Lugares intocados, como as regiões polares, são os mais vulneráveis. Isso porque, em ambientes remotos, os resíduos não podem ser removidos por meio de limpezas organizadas.
“O desgaste de grandes itens de plástico inevitavelmente resultará na geração de um grande número de partículas micro e nanoplásticas, bem como na lixiviação de produtos químicos adicionados intencionalmente e outros produtos químicos que quebram a estrutura do polímero plástico”, explica a professora Annika Jahnke, da Universidade Técnica de Aachen, na Alemanha.
“Portanto, o plástico no ambiente é um alvo em constante movimento de complexidade e mobilidade crescentes. Entender onde ele se acumula e quais efeitos pode causar é um desafio – e talvez seja impossível de prever”, acrescenta.
Além dos danos que causa pelo emaranhamento de animais e efeitos tóxicos, há uma série de potenciais impactos ambientais indiretos.
Eles incluem o agravamento das mudanças climáticas e a perda de biodiversidade nos oceanos, onde o plástico atua como um estressor adicional para a sobrepesca. Vale destacar também a destruição contínua de habitats, em virtude de alterações na temperatura da água, redução de nutrientes e maior exposição a produtos químicos.
Os pesquisadores esperam que a soma de todas as descobertas forneça uma “motivação convincente” para ações eficazes e contínuas.

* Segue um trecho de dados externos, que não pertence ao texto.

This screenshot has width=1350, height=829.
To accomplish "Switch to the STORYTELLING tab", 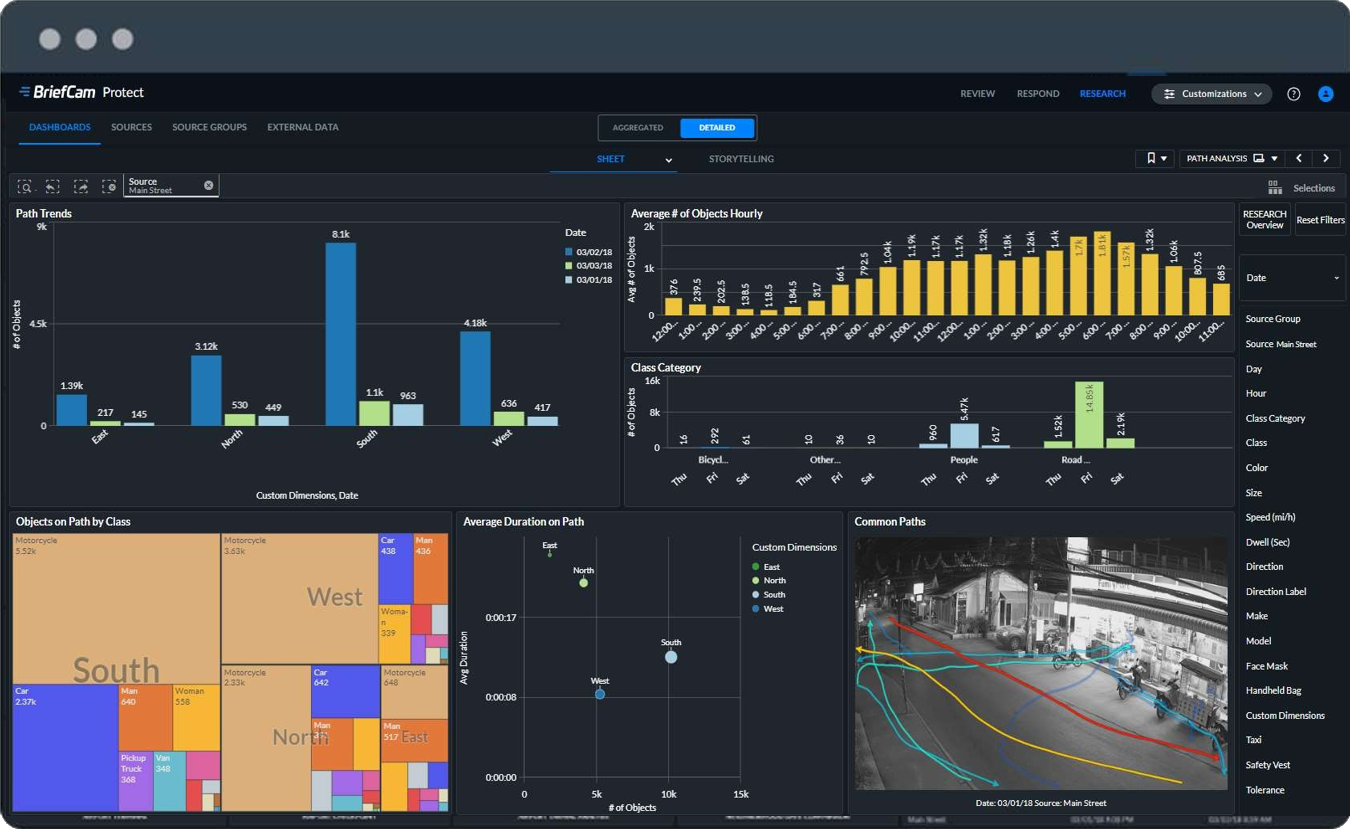I will click(x=742, y=159).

O professor MacLeod acrescenta: “No momento, estamos sobrecarregando o meio ambiente com quantidades crescentes de poluição por plástico pouco reversível. E, até agora, não vimos evidências generalizadas de consequências ruins. No entanto, se a presença de microplásticos no ambiente provocarem efeitos realmente graves, provavelmente não seremos capazes de revertê-los”.
Para ele, o custo de ignorar o acúmulo de poluição por plásticos pode ser enorme. Por isso, a medida mais racional a se tomar é agir o mais rápido possível para reduzir as emissões desse material para o meio ambiente.
1,3 bilhão de toneladas
No ano passado, um estudo britânico publicado também na revista Science revelou que 1,3 bilhão de toneladas de plástico vão se acumular no meio ambiente, tanto em terra quanto no oceano, até 2040.
A descoberta da Universidade de Leeds foi baseada em um modelo global da escala do problema do plástico nas duas décadas seguintes.
Outro estudo recente da Universidade de Plymouth descobriu que 700 espécies diferentes estão ameaçadas pela poluição do plástico – muitas das quais estão em risco de extinção.
No início deste ano, o Greenpeace instou o governo do Reino Unido a proibir a exportação de resíduos de plástico para todos os países, investir em uma indústria de reciclagem doméstica e definir uma meta obrigatória para a redução do plástico.
A organização também revelou como os resíduos de plástico de sete grandes supermercados do Reino Unido estavam sendo queimados e despejados na Turquia, em vez de serem reciclados. Ela reivindica que os ministros proíbam todas as exportações de plástico até 2025.